É difícil a gente entender que, em pleno século XXI, ainda acontecem coisas como essas. Como eu sou estrangeira e religiosa, eu só converso com as pessoas que eu sei que posso conversar. É muito complexo. Muitos estrangeiros são sequestrados e as organizações não oficiais, para sua manutenção, cobram altos valores em dólar, chegando até mesmo uma mesma pessoa duas vezes sequestrar o mesmo padre.

Setor de Comunicação – A senhora voltará para o Haiti, onde continuará a missão. Qual a expectativa para este retorno?

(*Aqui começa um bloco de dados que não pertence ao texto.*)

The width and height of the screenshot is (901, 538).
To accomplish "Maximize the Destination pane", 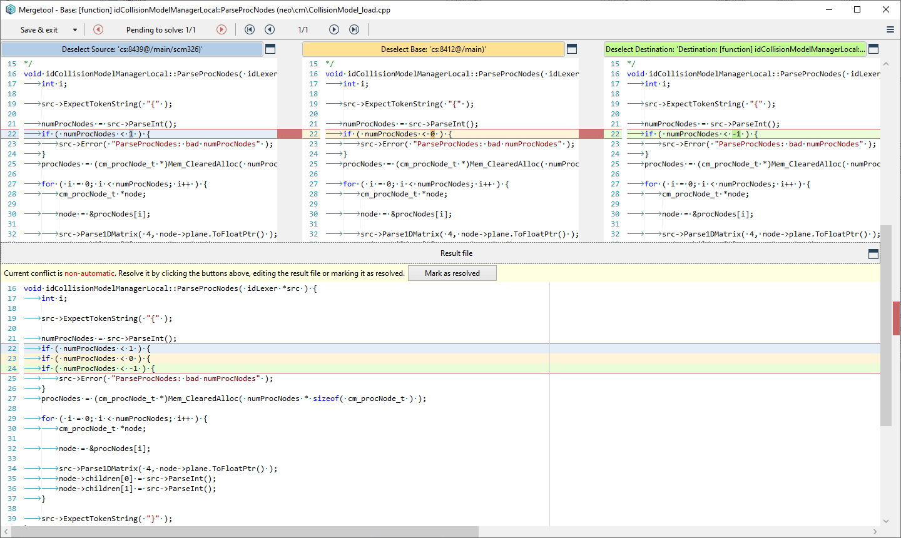I will (873, 49).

Irmã Anajar – Diante de tudo isso, a República Dominicana dobrou a vigilância nas fronteiras e não está permitindo que estrangeiros entrem por uma questão de segurança. Quando eu conseguir retornar, eu sei que vou encontrar ainda o país bastante defasado, porque muitas pessoas estão querendo sair de lá por não suportarem mais. Lá está faltando alimento, porque os aeroportos estão fechados.

Setor de Comunicação – Como a senhora define essa missão?

Irmã Anajar – Às vezes, eu percebo que é Jesus falando comigo. No tempo de Jesus, era uma missão ampla, de tanta necessidade. Ele era muito solicitado porque a demanda era muito grande: criança, jovem, mulher, pecador… e, hoje, quando o Papa Francisco fala de uma Igreja a caminho, de portas abertas, eu vejo a proximidade com Jesus. O Papa Francisco anda com o coração, e eu nem chego aos pés dele, mas eu procuro nessa missão encarnar um pouco dessa realidade cristã, procuro estar lá à serviço. Por incrível que pareça, eu não falo crioulo, que é a língua do Haiti, eu falo francês, mas eu falo com todas as pessoas, sempre com muito cuidado. É necessária uma aproximação e eu tenho procurado fazer isso com as pessoas de lá. É isso o que a gente quer: ser irmã no mundo.